The rest of the walk through of the temple was interesting but not as spectacular as this! We saw the Obelisques built for Queen Hatchepsut, the Barque Sanctuary, Hall of Records and a very dull "Sacred Lake" which was apparently used by the Priests for a bath those days before performing any rituals.
We then checked into our cruise - very hep! I was impressed, but more on that later. We were starving and right in time for lunch at the bottom floor of the ship. The food was very international to cater to the European tourists on board. We'd put in requests for vegetarian and there was a good choice. Whenever there wasn't, the chef would have sthg veg made for us.
Our guide said he'd pick us up at 5:30pm in the evening which gave us time for a nice long nap, tea on the docks before heading back to continue the sightseeing. Our next stop was the Luxor Temple. Nowhere as big as the Karnak Temples but equally enticing. This was another temple honouring AmunRa, Mout and Khons and was built during the 'New Kingdom' era by pharaoh Amenhotep III. Like the Karnak Temple, the first thing that strikes you about the Luxor Temple is the avenue of sphinxes. This really is a photographer's delight - the ancient structures, the stone paved pavement and the coconut trees in the background. No doubt we spent a few minutes here clicking away!
The second highlight in this temple is the massive pylon that greets us at the entrance with two statues of King Ramses II and a pink granite Obelisque.
A bit further through the temple was perhaps the most interesting bits. Just when you thought you'd seen everything - a mosque and a Theban place of worship in the same enclosure, it gets more interesting as we go past the Hypostyle hall. In order came shrines for Amun, Mout, then a Christian CHAPEL and then a shrine built for Alexander The Great!!! Seriously, all we needed was a Hindu shrine in here and we've pretty much covered every major religion in the world! I was left speechless and for the first time in my life, I actually appreciated the concept of 'history'.
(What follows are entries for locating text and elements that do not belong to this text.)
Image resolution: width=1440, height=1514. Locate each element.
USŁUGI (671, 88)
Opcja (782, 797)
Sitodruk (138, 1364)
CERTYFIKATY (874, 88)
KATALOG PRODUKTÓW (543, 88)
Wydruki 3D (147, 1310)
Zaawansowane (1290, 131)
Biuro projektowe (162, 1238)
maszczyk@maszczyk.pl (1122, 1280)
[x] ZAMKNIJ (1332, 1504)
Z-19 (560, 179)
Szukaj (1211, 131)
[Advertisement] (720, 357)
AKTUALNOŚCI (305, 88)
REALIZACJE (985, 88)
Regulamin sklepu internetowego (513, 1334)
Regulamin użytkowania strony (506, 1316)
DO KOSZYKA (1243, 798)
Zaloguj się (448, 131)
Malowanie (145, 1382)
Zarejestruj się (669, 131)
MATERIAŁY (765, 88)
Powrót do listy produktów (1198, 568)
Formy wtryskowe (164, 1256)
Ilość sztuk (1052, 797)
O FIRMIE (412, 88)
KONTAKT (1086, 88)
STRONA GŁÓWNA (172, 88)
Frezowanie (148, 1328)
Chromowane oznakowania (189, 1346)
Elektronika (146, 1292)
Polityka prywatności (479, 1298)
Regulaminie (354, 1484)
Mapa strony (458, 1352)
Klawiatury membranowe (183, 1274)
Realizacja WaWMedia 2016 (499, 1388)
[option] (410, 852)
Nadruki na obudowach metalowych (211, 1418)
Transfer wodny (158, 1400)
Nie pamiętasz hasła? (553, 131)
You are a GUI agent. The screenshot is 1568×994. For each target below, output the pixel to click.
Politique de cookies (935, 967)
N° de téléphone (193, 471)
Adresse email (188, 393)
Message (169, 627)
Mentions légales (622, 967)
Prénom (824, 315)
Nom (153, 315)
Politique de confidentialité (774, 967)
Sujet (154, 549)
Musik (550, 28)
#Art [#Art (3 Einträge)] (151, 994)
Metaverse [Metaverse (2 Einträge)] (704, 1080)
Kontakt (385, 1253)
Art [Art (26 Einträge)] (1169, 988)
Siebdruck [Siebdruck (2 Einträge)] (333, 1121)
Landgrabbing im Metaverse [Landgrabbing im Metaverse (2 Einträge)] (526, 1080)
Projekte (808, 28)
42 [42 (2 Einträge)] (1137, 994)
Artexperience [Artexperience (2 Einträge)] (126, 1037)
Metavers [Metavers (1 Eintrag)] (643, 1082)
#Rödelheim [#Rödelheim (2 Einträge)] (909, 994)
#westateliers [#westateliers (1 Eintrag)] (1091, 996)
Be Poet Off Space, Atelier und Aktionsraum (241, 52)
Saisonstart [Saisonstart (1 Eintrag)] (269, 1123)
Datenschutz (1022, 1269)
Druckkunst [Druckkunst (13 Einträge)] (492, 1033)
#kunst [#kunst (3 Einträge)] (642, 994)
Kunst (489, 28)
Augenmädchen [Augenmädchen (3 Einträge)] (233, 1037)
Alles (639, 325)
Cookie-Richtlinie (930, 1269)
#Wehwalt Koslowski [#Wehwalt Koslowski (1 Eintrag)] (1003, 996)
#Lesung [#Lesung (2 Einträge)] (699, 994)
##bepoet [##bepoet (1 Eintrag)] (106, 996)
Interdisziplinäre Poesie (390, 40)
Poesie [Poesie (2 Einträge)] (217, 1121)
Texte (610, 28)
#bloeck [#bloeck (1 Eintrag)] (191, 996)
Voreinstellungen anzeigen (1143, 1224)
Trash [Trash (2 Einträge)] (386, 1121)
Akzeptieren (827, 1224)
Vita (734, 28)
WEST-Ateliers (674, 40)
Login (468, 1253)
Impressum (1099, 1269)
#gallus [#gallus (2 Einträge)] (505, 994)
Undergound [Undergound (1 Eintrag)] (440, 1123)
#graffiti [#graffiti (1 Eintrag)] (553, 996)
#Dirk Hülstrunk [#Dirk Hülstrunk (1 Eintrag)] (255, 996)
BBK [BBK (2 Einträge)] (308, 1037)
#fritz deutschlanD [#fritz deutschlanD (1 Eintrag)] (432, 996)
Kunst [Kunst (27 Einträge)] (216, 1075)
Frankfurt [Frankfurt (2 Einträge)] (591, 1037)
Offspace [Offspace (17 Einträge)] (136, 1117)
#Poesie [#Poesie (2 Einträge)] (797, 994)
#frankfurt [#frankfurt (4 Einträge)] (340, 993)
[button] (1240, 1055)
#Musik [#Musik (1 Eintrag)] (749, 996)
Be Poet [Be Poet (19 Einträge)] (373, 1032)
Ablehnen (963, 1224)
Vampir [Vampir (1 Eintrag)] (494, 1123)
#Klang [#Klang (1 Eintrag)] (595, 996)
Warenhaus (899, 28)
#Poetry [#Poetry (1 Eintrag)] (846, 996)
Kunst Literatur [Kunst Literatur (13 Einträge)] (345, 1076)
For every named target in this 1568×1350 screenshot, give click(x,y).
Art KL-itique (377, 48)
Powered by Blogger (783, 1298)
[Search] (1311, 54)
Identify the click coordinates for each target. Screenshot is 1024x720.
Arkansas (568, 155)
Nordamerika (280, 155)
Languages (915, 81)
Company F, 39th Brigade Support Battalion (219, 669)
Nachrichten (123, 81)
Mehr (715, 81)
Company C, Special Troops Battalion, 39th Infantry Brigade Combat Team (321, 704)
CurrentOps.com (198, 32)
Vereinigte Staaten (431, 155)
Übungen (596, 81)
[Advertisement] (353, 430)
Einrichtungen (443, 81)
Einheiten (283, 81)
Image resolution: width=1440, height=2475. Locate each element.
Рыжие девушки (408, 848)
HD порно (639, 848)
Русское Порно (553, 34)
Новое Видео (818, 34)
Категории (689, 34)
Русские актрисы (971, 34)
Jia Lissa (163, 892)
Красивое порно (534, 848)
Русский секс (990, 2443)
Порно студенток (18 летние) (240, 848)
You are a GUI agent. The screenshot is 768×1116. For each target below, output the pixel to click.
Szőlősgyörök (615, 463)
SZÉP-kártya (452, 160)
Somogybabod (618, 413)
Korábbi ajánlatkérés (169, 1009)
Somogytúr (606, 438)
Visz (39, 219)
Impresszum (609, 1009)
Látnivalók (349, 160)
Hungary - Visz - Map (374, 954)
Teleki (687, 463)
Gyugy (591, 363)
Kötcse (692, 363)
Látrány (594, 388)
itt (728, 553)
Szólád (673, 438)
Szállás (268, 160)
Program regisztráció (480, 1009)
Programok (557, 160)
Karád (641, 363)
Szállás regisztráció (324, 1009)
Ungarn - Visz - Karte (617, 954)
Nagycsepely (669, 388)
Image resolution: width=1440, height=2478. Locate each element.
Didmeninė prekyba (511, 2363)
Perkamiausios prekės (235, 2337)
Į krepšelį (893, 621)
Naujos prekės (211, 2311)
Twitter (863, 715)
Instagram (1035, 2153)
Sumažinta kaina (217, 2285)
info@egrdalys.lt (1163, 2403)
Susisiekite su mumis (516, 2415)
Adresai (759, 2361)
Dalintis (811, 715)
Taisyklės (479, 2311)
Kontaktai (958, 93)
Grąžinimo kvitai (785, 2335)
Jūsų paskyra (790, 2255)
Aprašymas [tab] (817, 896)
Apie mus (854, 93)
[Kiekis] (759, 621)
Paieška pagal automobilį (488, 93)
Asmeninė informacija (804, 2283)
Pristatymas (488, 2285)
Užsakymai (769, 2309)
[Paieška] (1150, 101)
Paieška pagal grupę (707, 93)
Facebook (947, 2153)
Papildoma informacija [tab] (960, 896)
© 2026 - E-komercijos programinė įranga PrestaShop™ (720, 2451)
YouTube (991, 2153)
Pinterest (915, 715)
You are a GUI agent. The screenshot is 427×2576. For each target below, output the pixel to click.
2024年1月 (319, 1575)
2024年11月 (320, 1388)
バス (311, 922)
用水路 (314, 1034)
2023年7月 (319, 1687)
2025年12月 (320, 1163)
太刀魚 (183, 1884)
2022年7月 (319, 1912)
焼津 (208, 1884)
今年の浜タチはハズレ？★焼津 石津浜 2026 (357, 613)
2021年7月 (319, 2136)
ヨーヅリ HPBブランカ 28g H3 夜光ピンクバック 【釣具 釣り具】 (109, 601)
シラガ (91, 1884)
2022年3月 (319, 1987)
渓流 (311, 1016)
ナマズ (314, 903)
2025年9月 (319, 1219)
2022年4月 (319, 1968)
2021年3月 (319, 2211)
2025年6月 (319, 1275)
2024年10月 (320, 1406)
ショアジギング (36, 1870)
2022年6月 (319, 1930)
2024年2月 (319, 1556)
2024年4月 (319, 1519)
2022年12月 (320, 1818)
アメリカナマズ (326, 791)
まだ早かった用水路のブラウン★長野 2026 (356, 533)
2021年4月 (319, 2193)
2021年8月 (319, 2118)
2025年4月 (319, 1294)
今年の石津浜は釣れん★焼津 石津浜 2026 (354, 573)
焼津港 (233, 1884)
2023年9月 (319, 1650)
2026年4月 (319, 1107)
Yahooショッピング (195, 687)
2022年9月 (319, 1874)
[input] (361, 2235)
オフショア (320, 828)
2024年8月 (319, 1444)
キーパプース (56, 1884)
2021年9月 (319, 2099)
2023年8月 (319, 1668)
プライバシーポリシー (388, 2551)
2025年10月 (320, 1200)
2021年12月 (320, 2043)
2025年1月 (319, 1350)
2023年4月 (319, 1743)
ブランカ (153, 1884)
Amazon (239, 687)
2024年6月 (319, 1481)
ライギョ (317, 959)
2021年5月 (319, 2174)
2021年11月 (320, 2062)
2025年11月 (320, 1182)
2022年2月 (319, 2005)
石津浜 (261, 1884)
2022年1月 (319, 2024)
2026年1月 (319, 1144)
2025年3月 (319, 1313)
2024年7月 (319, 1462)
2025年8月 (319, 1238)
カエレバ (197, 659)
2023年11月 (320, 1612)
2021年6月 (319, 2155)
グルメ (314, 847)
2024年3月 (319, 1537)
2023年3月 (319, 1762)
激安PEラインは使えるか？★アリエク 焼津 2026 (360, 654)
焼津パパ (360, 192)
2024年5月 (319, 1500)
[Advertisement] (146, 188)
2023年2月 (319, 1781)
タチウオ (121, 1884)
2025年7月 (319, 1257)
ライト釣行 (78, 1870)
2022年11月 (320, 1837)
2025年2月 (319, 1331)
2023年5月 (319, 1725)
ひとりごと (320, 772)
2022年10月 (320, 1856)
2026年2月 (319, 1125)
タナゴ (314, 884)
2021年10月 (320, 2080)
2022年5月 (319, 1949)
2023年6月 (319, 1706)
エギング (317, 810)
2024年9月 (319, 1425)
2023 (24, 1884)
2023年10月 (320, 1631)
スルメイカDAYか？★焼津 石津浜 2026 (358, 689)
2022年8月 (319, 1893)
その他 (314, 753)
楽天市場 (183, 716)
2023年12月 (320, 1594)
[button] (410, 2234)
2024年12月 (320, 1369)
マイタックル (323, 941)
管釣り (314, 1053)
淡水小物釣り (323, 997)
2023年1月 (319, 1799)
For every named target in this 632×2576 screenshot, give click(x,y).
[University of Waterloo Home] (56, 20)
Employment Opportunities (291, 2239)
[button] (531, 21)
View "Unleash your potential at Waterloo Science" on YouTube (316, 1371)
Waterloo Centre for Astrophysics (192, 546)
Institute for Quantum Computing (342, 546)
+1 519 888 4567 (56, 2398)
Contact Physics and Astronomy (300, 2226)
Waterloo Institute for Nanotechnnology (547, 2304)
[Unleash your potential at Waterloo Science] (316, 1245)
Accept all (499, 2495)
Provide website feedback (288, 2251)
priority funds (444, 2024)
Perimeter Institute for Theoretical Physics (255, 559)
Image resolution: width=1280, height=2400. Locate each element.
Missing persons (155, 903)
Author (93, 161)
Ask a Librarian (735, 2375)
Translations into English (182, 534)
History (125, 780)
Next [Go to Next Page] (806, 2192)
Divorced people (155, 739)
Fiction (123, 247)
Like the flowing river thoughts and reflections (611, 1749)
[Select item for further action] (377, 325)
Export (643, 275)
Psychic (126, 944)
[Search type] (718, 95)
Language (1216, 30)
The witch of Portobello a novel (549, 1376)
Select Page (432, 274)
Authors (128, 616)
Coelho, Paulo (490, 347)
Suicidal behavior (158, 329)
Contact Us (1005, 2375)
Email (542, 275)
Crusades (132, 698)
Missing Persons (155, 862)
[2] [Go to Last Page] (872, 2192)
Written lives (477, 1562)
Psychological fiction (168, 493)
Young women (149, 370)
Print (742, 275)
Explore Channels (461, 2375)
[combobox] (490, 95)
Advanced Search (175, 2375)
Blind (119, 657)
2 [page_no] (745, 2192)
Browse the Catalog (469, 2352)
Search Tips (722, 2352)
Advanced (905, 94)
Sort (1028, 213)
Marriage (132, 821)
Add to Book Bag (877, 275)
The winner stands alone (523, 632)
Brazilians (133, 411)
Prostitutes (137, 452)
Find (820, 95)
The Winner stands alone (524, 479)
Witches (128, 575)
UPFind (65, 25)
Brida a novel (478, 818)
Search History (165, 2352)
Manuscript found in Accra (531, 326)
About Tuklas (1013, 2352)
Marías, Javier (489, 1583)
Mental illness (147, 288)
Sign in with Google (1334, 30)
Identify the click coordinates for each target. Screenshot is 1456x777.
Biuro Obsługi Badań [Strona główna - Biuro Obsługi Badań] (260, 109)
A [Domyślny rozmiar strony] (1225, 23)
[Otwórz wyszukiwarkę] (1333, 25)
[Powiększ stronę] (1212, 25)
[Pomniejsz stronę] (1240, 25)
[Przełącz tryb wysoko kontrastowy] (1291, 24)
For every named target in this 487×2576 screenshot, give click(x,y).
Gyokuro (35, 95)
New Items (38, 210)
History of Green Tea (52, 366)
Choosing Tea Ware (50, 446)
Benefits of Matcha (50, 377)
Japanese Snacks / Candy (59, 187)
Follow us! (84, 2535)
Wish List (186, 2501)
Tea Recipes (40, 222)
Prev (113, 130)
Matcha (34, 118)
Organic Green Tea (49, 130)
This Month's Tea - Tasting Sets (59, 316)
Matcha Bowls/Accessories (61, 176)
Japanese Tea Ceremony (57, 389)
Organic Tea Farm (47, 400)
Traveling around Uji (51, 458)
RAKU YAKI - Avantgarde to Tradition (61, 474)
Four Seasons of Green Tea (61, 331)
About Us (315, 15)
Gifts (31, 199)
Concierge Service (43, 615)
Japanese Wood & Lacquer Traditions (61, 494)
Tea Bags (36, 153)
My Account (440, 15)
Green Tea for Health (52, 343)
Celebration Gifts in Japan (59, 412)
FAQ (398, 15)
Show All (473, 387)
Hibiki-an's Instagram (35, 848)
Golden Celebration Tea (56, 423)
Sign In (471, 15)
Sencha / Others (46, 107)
This temple was undoubtedly a highlight for me, it was a lot smaller than Karnak and hence I found it easier to appreciate. Ahmed then took us towards his car and took us for a nice drive around the town of Luxor. Some parts were cordoned off because of Mrs.Mubarak's visit. We reached our ship well and truly by 8pm, right in time for dinner. We were exhausted and stunned at the same time. It was good to see my father suddenly not talking about the Egyptian heat and summer, but instead talking about the architecture and the history. In a word, GREAT START to a GREAT WEEK! From this point onwards, all I can say is bring it on baby!